What are deep networks?
Deep network models are arrangements of units that mimic how neurons work. These networks are given a cognitive task and are taught how to complete it — just like the brain. This is different from old systems where researchers would code artificial intelligence models to do a specific task. Deep networks are trained like our brains to perform certain tasks and they can adapt to learn new ones.
Deep networks have been around a long time, but in the mid-2010s they had a surge in popularity due to their strength in accomplishing tasks such as facial recognition and transcribing text from speech.
How can studying deep networks help our understanding of the brain, and vice versa?
Deep network models have been designed to emulate the brain. But counterintuitively, even though they are a human creation, we don’t really understand why they work as well as they do. Our work shows that you can develop computational analysis tools to understand how neurons perform highly complex tasks, like collectively encoding information when processing vision and movement.
Additionally, there are many features in the brain that are not reflected in modern deep network models. For example, biological neurons are stochastic, meaning they fire randomly. If you introduce features like stochasticity, into network models, it turns out that they make these deep network models perform much better.
This is one example where using neurobiological characteristics as the building blocks of these network models helps improve these networks’ computational capacities. And now with our new geometric analysis tools and modeling techniques, we can also investigate how these neurobiological characteristics make neural responses better suited for task performance. It’s very exciting to see these connections arise in my lab’s work.

+++

What this exercise asks
• 1. Translate this sentence from the deep networks passage into Spanish: "For example, biological neurons are stochastic, meaning they fire randomly."
• 2. Reproduce the deep networks passage between "Deep networks have" and "vision and movement.", inclusive.
The rows after the deep networks passage are separate material with no connection to it.

+++

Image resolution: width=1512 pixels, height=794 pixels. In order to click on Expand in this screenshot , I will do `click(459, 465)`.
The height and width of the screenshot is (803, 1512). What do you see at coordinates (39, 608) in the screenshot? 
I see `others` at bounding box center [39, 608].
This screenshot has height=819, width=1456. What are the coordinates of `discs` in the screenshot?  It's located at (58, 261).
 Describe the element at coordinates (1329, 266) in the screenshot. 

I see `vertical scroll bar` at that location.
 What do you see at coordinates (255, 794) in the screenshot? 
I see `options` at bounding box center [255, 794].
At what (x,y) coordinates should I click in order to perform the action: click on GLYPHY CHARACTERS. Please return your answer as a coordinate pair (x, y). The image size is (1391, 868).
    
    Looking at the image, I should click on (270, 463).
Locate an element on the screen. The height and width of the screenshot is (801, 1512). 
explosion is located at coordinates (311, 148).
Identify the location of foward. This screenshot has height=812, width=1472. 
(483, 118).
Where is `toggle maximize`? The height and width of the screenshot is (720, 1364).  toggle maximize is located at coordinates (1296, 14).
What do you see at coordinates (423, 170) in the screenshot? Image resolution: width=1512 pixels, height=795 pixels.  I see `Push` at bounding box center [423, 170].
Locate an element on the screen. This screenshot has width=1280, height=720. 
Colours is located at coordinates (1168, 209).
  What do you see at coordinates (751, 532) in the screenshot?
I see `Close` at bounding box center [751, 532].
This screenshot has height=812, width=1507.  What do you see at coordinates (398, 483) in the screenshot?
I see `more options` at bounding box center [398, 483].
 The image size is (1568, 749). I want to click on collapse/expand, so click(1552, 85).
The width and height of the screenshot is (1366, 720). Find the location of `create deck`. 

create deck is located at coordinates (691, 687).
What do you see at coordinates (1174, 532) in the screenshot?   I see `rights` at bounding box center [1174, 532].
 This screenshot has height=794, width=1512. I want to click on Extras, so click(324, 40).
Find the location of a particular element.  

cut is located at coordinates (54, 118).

+++

Completed exercise
• 1. Por ejemplo, las neuronas biológicas son estocásticas, lo que significa que se disparan de forma aleatoria.

• 2.
Deep networks have been around a long time, but in the mid-2010s they had a surge in popularity due to their strength in accomplishing tasks such as facial recognition and transcribing text from speech.
How can studying deep networks help our understanding of the brain, and vice versa?
Deep network models have been designed to emulate the brain. But counterintuitively, even though they are a human creation, we don’t really understand why they work as well as they do. Our work shows that you can develop computational analysis tools to understand how neurons perform highly complex tasks, like collectively encoding information when processing vision and movement.